October 19, 2005

EFF have cracked the code in printers which tracks you. The Secret Service has admitted they encode data into pages produced by some colour laser printers in order to track counterfeiters and others, however the data stored in the code was not known prior to EFF's discovery.
  • And I was worried about tiny tracking chips in my Cheerios. Seriously, though, I'm glad somebody's working on cracking this. If nothing else, it'll bring some publicity. And we'll all have to go back to making crackpot political pamphlets and ransom notes the old-fashioned way by cutting letters out of a magazine.

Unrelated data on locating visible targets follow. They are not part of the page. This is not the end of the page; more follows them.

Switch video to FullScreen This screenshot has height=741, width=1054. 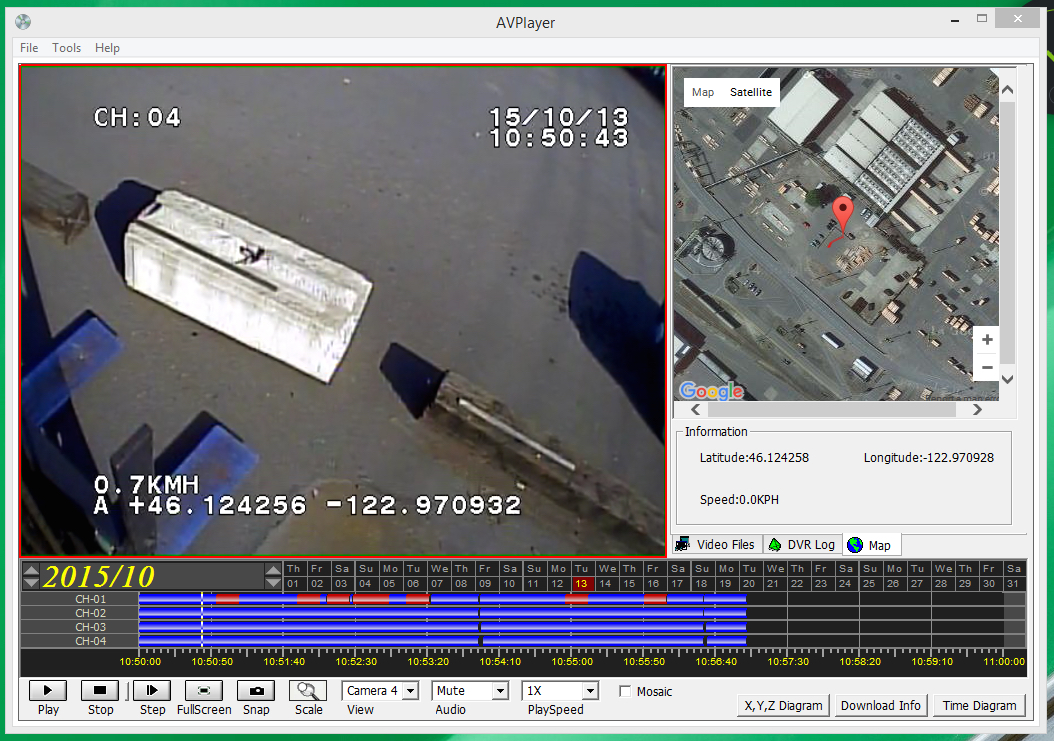click(x=204, y=690)
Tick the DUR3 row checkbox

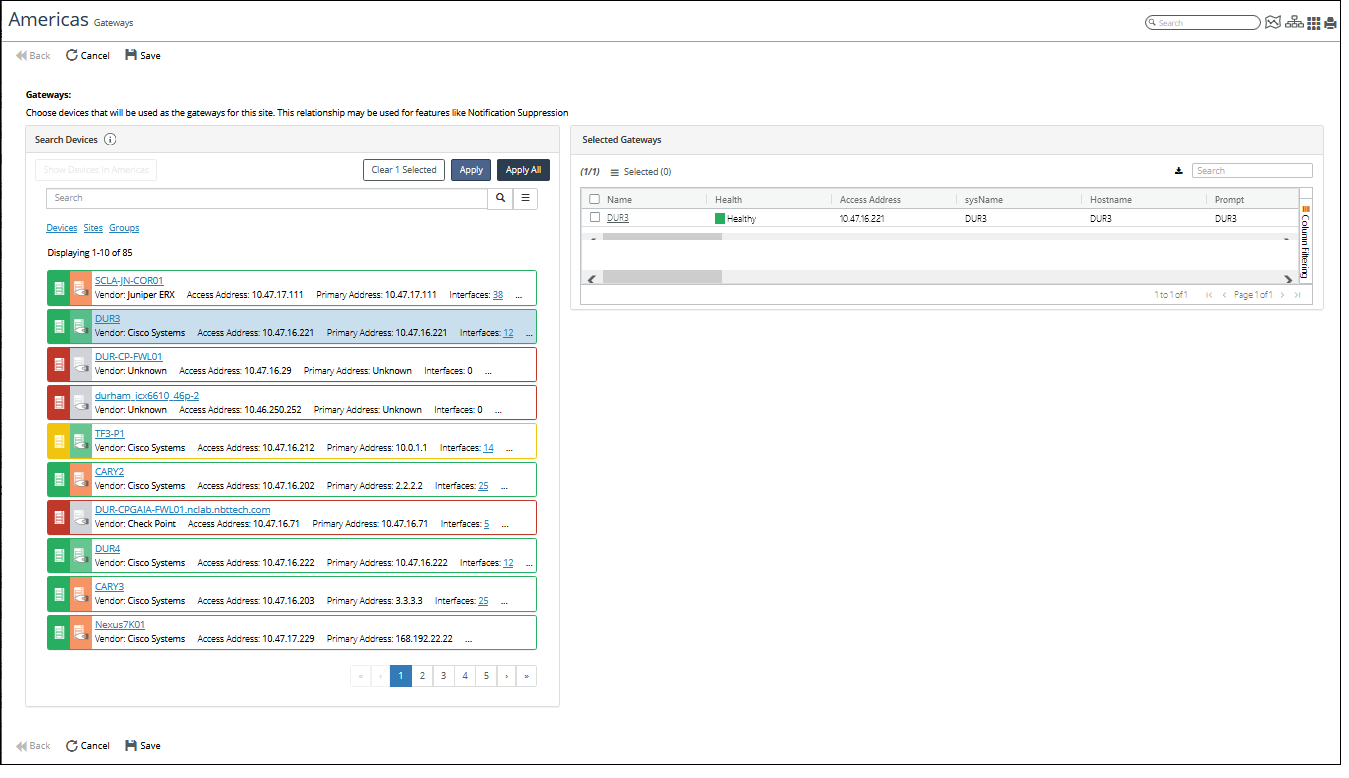(595, 217)
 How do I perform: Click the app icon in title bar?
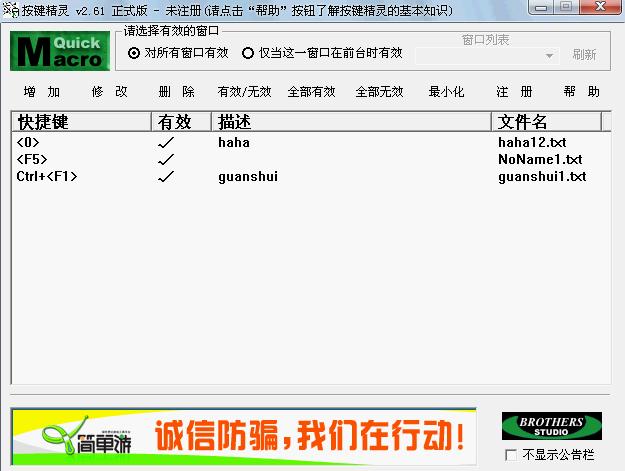11,9
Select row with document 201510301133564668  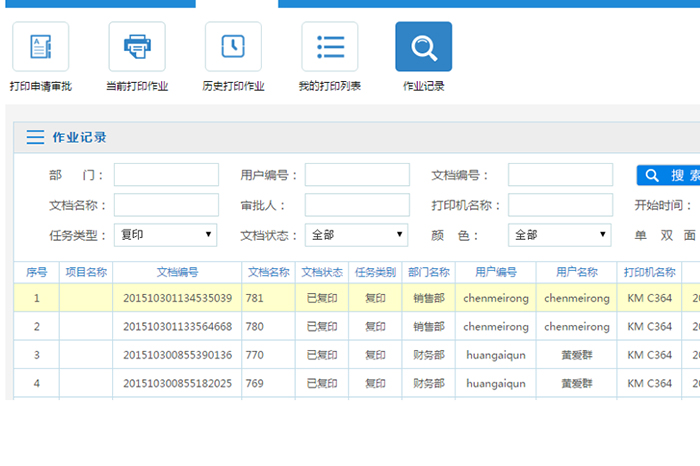(177, 327)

  • I first noticed just how cool the EFF was when they came out with Deep Crack DES cracker. It seems that nearly every year they do something way cool be it research or legal defense. They're such a great organization. I ♥ EFF
  • I just draw all my bogus bills with some green crayons.
  • easier
  • Yeah, but you gotta print it out...
  • We have an HP Color Laserjet that's on the list, and I have a test print page in my hot little hands. I can't make out any yellow dots with my nekked eye, and I don't have a blue light handy. Spilling coffee on the page doesn't help, but I wonder if brushing with lemon juice and/or heating the page over an open flame would reveal the hidden dots..?

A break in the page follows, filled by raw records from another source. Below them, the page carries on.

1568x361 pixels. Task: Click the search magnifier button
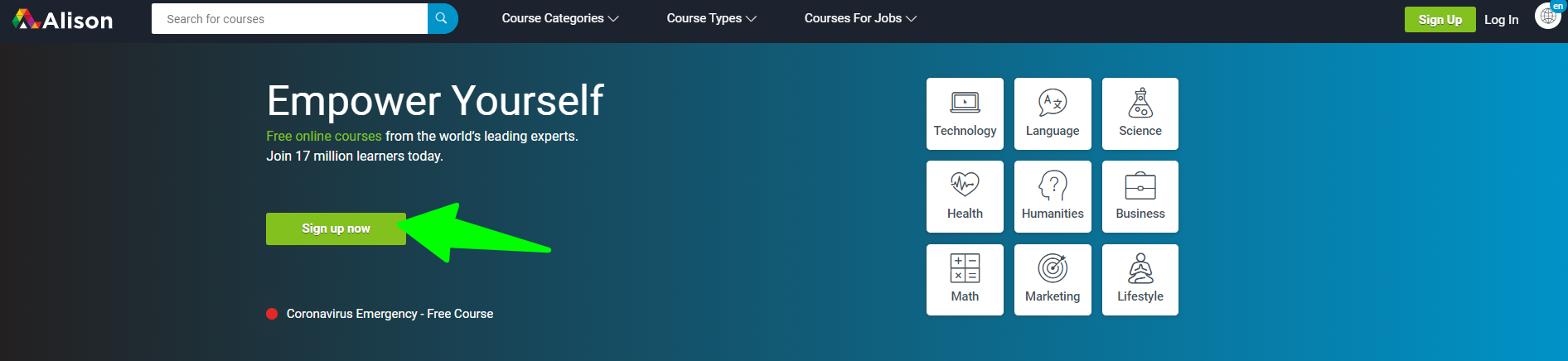(x=442, y=18)
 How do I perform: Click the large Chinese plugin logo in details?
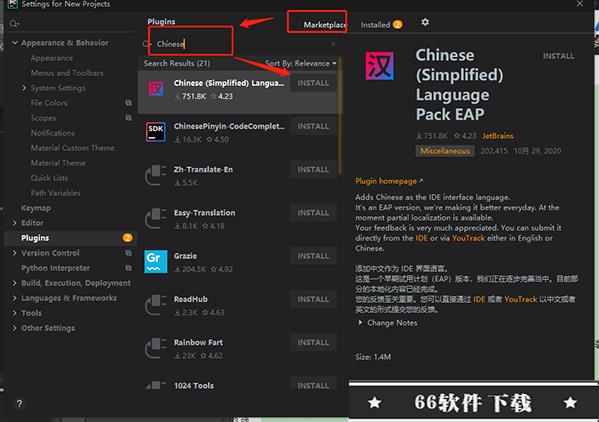point(379,66)
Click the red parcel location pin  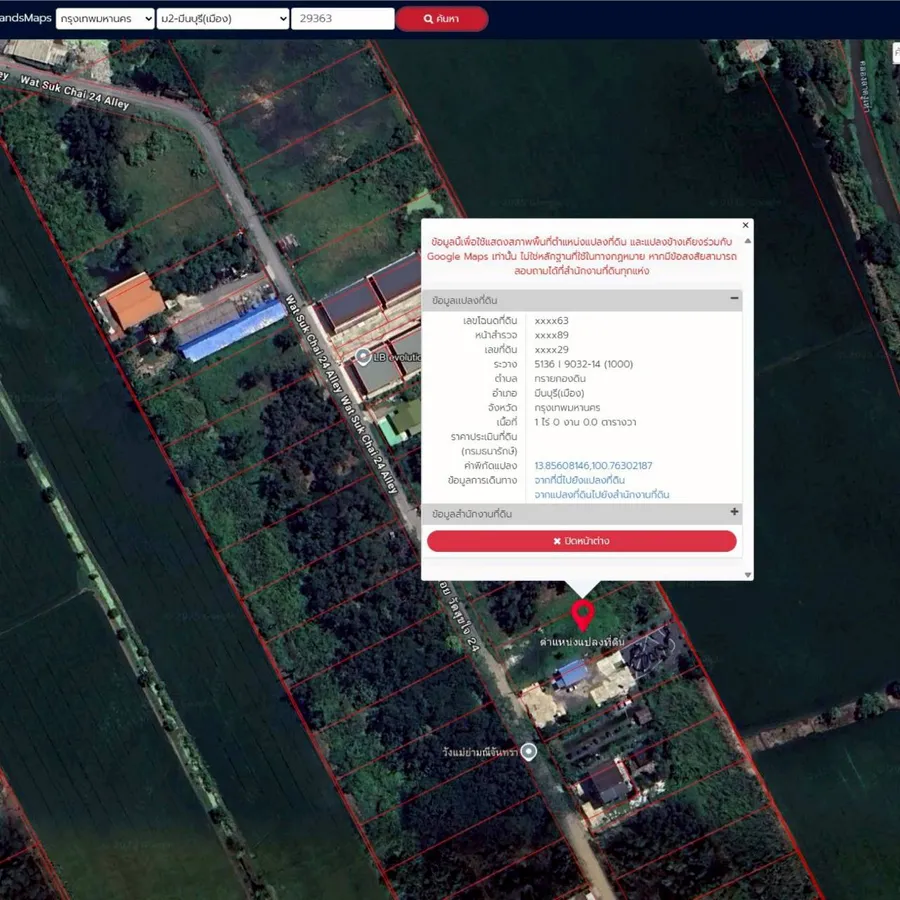582,612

  • I wonder if brushing with lemon juice and/or heating the page over an open flame would reveal the hidden dots..? If it doesn't, it should at least give the Secret Service a reason to think twice about whether or not they really want to arrest the coffee-stained, lemon-scented klutz with the 3rd-degree burns.
  • This hidden 'features' have been added to software for some time now; who knows what other backdoors are there, inside our toys and tools, ready to snitch on us to those in the known.